С того дня это стало традицией. Наталья Андреевна в восемнадцать часов заходила за Сергеем Ивановичем. Разгоняла напряженным взглядом посетителей. Потом чиновники вместе шли до его дома. Всего-то две автобусные остановки. Поднимались на этаж, мало ли, кто-нибудь в подъезде поджидает. И только после, убедившись в отсутствии опасности и пожав беззащитному коллеге руку, Наталья Андреевна шагала домой. Жила она недалеко, еще три трамвайные остановки.
Дальше пожатия руки и теплого, всепроникающего взгляда в галстук дело у них не заходило. Наталья Андреевна и не знала, что должно происходить после, а Сергей Иванович помнил о сыне и его матери. Однолюб. Или скорее, агент под прикрытием.
Там такая история обычно. Ходит человек годами на работу, живет чужой жизнью. Детей рожает, любовниц меняет или наоборот любовников. У кого какая ориентация. Карьеру опять же чужую делает. И вдруг, когда он совсем уже ничего не ожидает, в самый неподходящий момент, накануне пылкого свидания, приходит какая-нибудь старушенция, а на самом деле юный разведчик в образе, и говорит выбитые на внутренней стороне черепа того парня слова:
– Простите, у вас нет случайно дома лишнего фикуса в горшке?
И вдруг откуда-то из подсознания агента вырывается вроде бы давно забытый ответ:
– Нет. Но у меня есть чудесная финиковая пальма. Могу дать отросточек.
А тот опять:
– Спасибо, но я живу в северном районе. Боюсь, что она не приживется.
И агент со старушенцией идут в назначенное место и обмениваются шифровками под видом пожатия рук и родственных поцелуев.
Так вот, к чему я это все.
Сергей Иванович тоже жил совсем не той жизнью, которой хотел. Для посторонних он выглядел таким закоренелым холостяком с очевидными мужскими проблемами. А почему еще, простите, мужчина в тридцать лет, с положением и в хорошем костюме, живет один, то есть с мамой? Ясно ведь, в чем дело. Или импотент, или больной чем-нибудь или. Но это вряд ли. Все-таки как-то образ не вяжется.
А он жил с мечтой. Сами понимаете, с какой.
***
А мечта жила с сыном. Хотя, конечно, стоило ей только определиться, сделать один звонок или кивнуть так определенно одному из этих двоих, как тут же счастливый избранник с чемоданом и цветами стоял бы готовый у ее двери в томлении.
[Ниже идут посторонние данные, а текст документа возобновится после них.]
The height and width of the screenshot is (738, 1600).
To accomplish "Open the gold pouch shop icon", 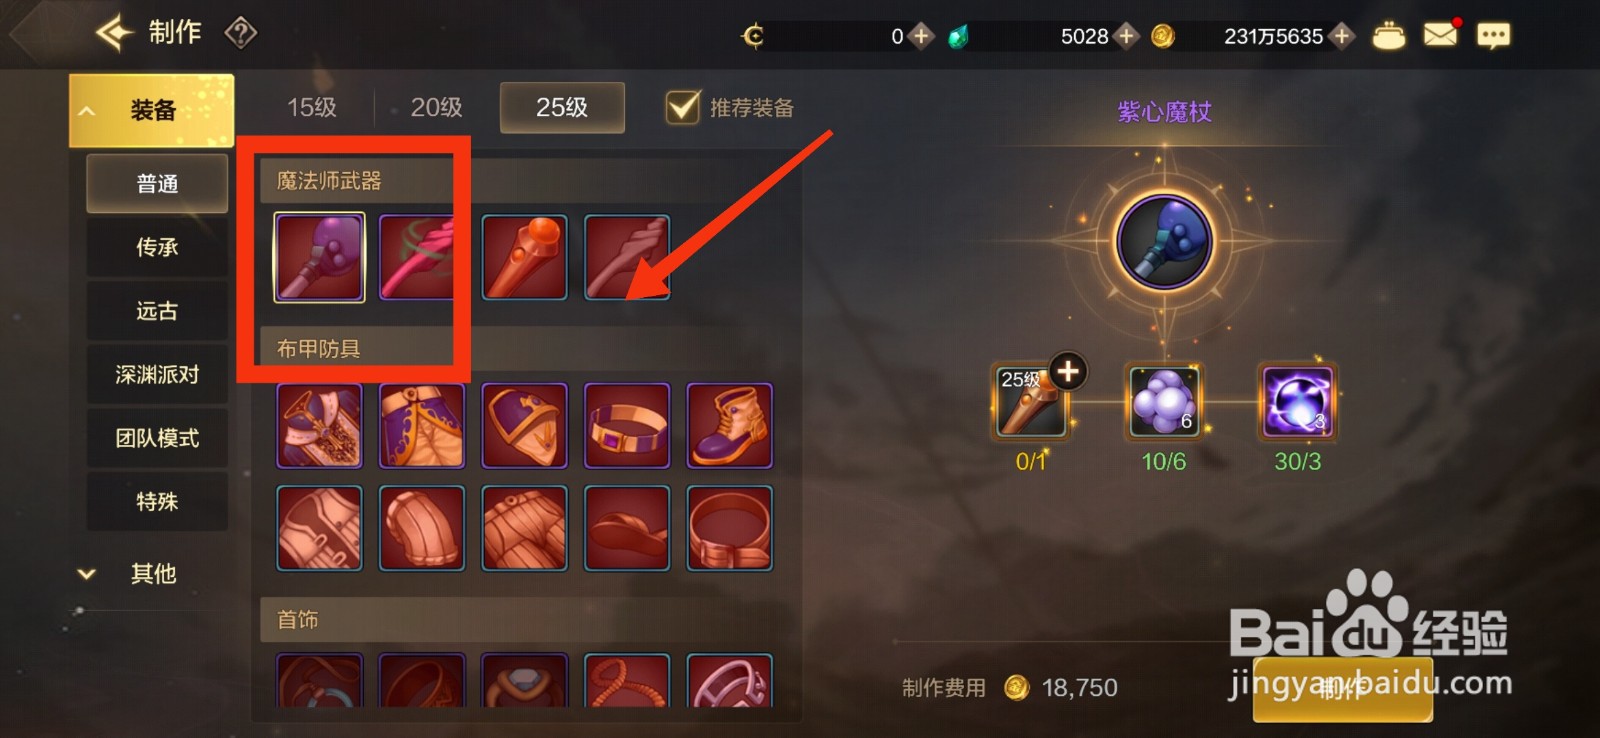I will [1388, 36].
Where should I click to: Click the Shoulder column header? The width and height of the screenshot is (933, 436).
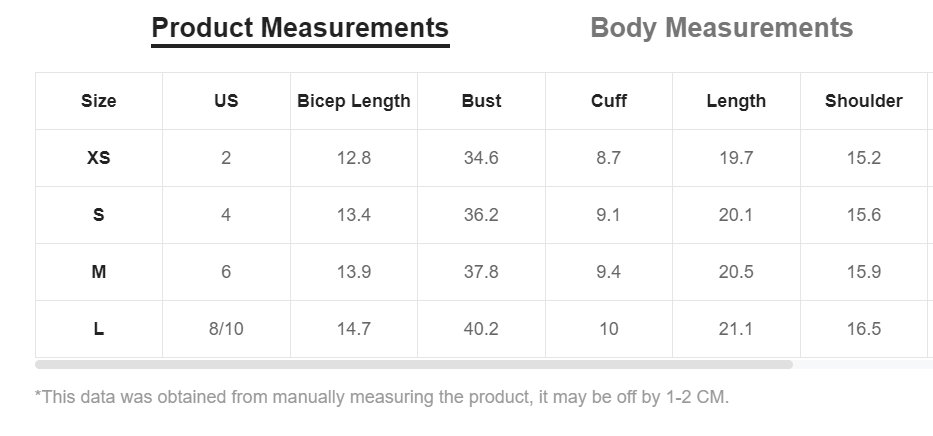click(x=863, y=101)
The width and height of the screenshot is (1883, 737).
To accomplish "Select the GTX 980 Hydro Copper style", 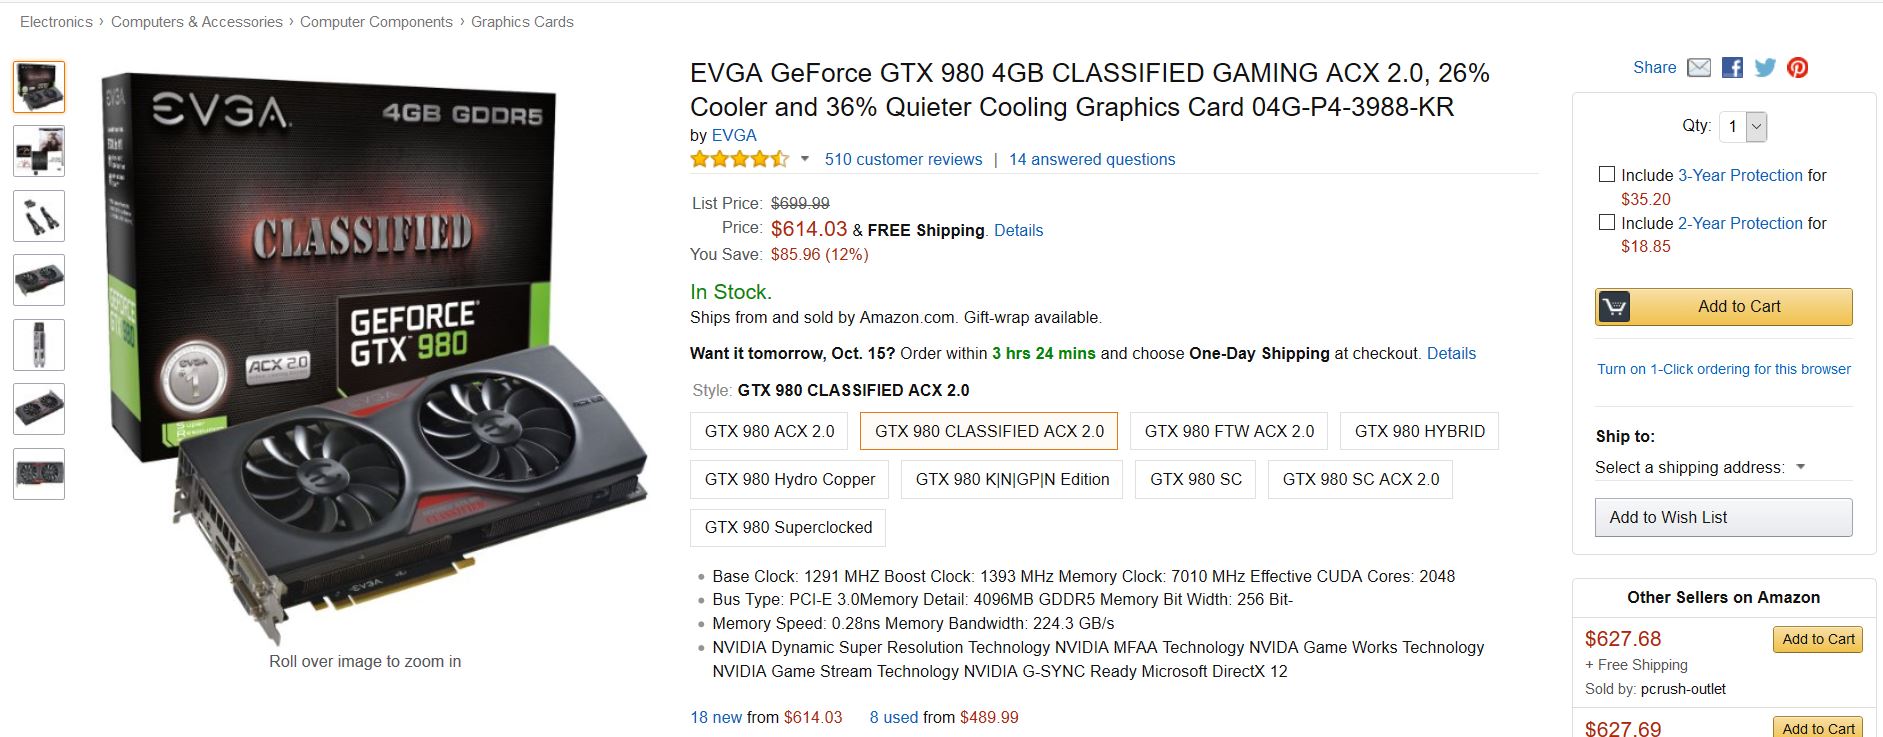I will 789,479.
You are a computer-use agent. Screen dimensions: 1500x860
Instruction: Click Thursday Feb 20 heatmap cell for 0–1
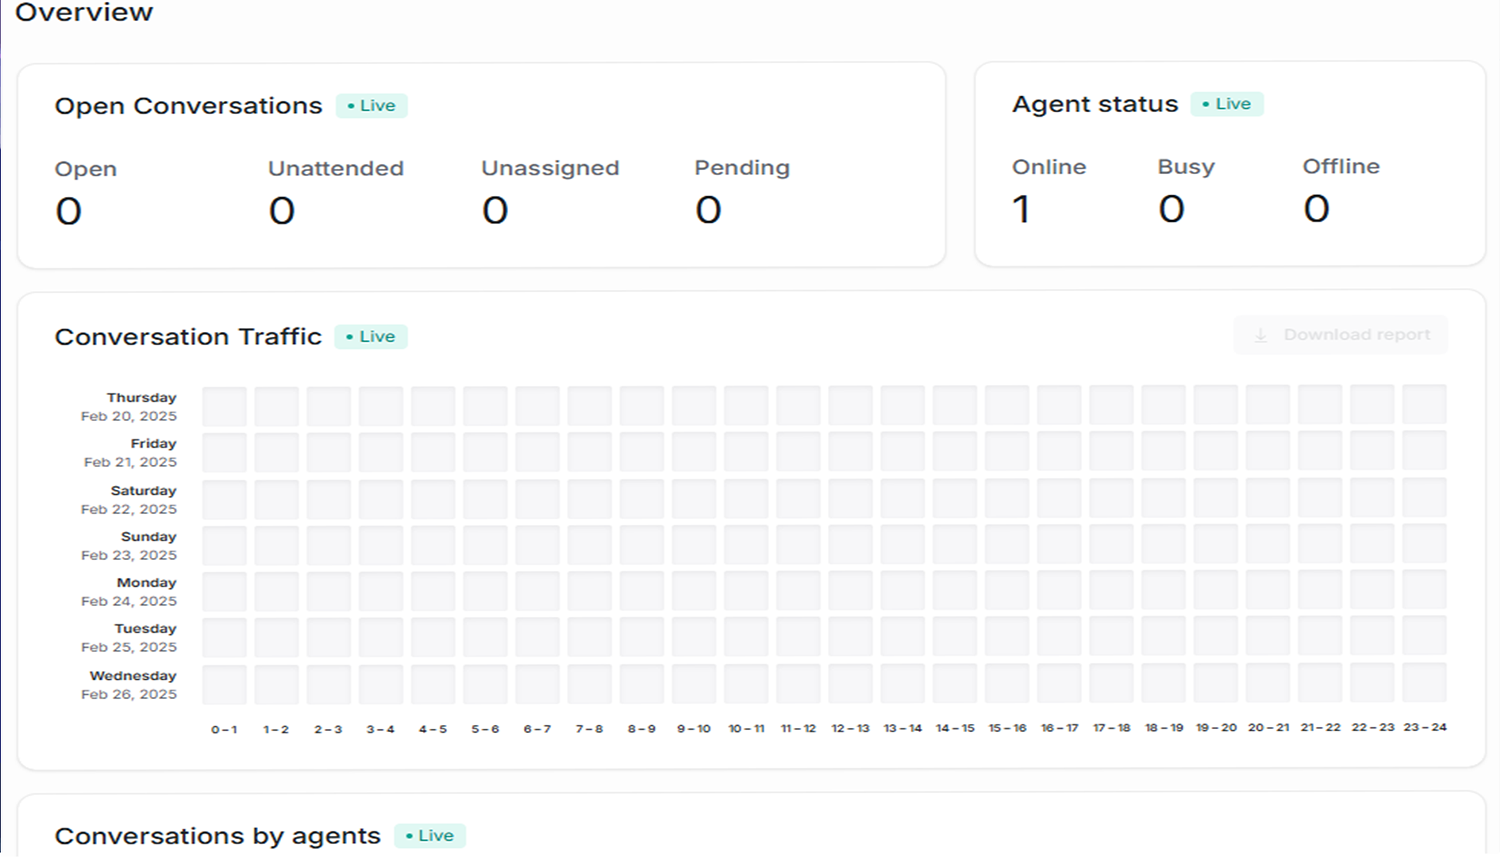tap(224, 407)
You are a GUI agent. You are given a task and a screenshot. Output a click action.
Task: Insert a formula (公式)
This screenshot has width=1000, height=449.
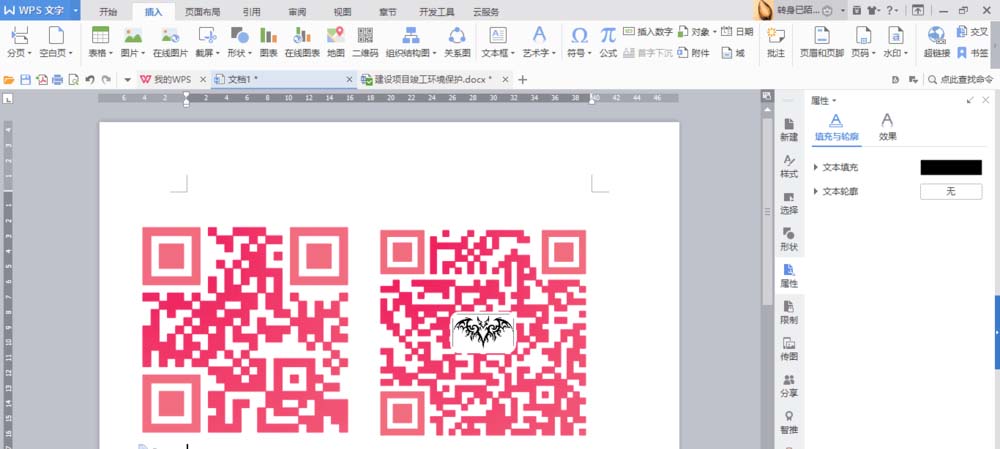pos(608,42)
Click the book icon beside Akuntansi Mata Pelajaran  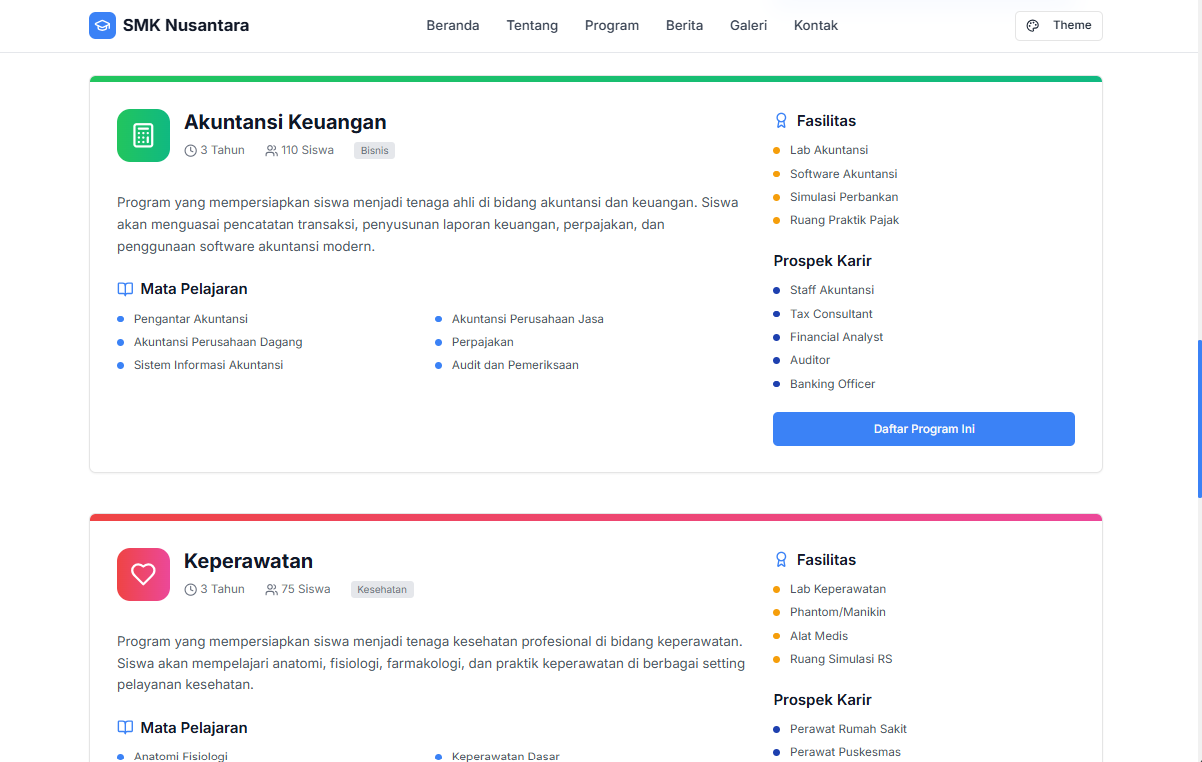pos(125,289)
Ну, как же. Столько лет ждал этого кивка.
Но нет, не звонила и не кивала.
И другой ведь ждал. И с тем же результатом.
А может, и не ждали уже оба двое? Может, наоборот, давно избавиться хотели от этого ожидания, но сами не решались признаться в этом. И, в первую очередь, самим себе.
А сама Светлана Петровна никому ничего не обещала. У нее была своя жизнь, независимая от посторонних ожиданий. Мало ли, кому чего мнится. Хотя, с другой стороны, были две не очень молодые женщины, заменившие ей мать, а Димке – бабушку. И ради них Света поддерживала эту интригу. Разочаровать ни одну из них она была не в состоянии. Тем более, разочаровать сына.
Это у всех нормальных людей одна бабушка по матери, а вторая – по отцу. А у Димки, по сути, ни одной по матери, а по отцам, сами понимаете. И лишить этих двух благородных женщин радости осознания того, что у них есть внук, у Светы даже в мыслях ничего не поднималось. А тем более в реальности. Вот такая дилемма.
Но это все так, где-то на заднем фоне, как подтанцовка. Кто-то мельтешит, музычка ненавязчивая играет, в буфете сэндвичи подсыхают. Театральная атмосфера, пластилиновые фигурки, которые можно смять недрогнувшей рукой и слепить что-то новое.
Но жизнь сама лепит из нас такое, что мы, проснувшись, не узнаем себя.